Trump’s address was dark and aggressive. He talked about healing and coming together, but his tone and the content of his speech were more confrontational than conciliatory. Given the bitterness of the campaign, this did not come as a complete surprise. Yet, Trump’s speech stands in stark contrast to the inaugural addresses delivered by his predecessors.
When Abraham Lincoln gave his second inaugural address in 1865, just months before the end of the American Civil War, he said:
With malice toward none, with charity for all, with firmness in the right as God gives us to see the right, let us strive on to finish the work we are in, to bind up the nation’s wounds, to care for him who shall have borne the battle and for his widow and his orphan, to do all which may achieve and cherish a just and lasting peace among ourselves and with all nations.
For too much of his speech it sounded like Trump was speaking with malice toward many and charity toward too few.
During his inaugural address, delivered while World War II raged, Franklin Roosevelt said:
We have learned that we cannot live alone, at peace; that our own well-being is dependent on the well-being of other nations far away. We have learned that we must live as men, not as ostriches, nor as dogs in the manger.
By contrast, Trump spoke of America first, strengthening borders and protectionism.

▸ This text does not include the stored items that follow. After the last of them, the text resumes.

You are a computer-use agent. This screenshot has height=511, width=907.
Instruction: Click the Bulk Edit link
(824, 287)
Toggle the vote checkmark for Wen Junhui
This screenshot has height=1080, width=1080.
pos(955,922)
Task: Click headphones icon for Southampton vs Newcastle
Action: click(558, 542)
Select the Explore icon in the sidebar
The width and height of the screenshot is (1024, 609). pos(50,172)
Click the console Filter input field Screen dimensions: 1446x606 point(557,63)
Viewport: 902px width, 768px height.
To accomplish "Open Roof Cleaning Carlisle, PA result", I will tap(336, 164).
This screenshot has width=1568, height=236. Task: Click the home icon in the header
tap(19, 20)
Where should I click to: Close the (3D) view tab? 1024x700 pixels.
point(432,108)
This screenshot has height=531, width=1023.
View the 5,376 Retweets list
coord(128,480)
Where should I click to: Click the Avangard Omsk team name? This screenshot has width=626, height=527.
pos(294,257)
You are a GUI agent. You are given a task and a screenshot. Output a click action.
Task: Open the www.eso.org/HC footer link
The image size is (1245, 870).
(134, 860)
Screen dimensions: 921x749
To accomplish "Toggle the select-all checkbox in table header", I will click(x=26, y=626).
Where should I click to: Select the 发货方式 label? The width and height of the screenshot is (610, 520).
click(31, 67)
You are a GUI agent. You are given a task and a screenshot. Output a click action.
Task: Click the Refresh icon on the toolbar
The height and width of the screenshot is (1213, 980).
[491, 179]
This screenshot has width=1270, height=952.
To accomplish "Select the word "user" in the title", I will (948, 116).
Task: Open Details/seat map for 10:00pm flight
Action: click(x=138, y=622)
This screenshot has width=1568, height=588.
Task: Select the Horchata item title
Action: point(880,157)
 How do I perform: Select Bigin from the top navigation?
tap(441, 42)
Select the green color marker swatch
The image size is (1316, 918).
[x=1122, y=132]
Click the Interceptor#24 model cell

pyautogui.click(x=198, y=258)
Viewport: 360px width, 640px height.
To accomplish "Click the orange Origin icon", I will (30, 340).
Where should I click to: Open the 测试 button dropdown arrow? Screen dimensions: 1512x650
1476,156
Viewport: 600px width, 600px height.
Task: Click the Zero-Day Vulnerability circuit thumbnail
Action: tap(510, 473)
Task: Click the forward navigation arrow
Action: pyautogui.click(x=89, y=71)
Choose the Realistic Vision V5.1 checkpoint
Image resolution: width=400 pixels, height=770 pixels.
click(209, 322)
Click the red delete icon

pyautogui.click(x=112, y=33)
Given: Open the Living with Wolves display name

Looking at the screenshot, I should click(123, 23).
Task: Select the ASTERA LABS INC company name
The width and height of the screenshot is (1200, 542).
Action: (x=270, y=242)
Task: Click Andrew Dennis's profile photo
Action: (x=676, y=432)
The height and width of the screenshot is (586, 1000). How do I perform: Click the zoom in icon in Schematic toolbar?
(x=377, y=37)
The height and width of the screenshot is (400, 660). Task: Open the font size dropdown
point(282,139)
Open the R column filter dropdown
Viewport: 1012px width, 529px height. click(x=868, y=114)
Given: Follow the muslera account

In 1977, Jimmy Carter said:
Let our recent mistakes bring a resurgent commitment to the basic principles of our Nation, for we know that if we despise our own government we have no future.
Throughout his address, Donald Trump raged against the very politicians who were all around him. He even took another thinly disguised shot at Congressman and civil rights icon John Lewis when he mentioned “politicians who are all talk and no action”.
In his first inaugural address, George W. Bush spoke frequently of civility and compassion. He also thanked Al Gore “for a contest conducted with spirit and ended with grace.” Trump had the perfect opportunity to reach out to supporters of Clinton with a simple statement but he ignored it. And there was little evidence of civility or compassion in his words or tone.
Furthermore, and worryingly, some of the things that Trump has said in public in the days following his inauguration stand in stark contrast to his words on Capitol Hill.
The video of Trump’s speech is immediately below. Like I did with Barack Obama’s final speech, I have set out the entire text of Trump’s speech after the video. At various places, I have added my thoughts in [red]. They refer to the text that comes immediately before.
Donald Trump – 20 January 2017
Chief Justice Roberts, President Carter, President Clinton, President Bush, President Obama, fellow Americans, and people of the world: Thank you. [Rather bizarre to thank the “people of the world”. The rest of the worlds did not vote for Trump. He should not pin this on us.]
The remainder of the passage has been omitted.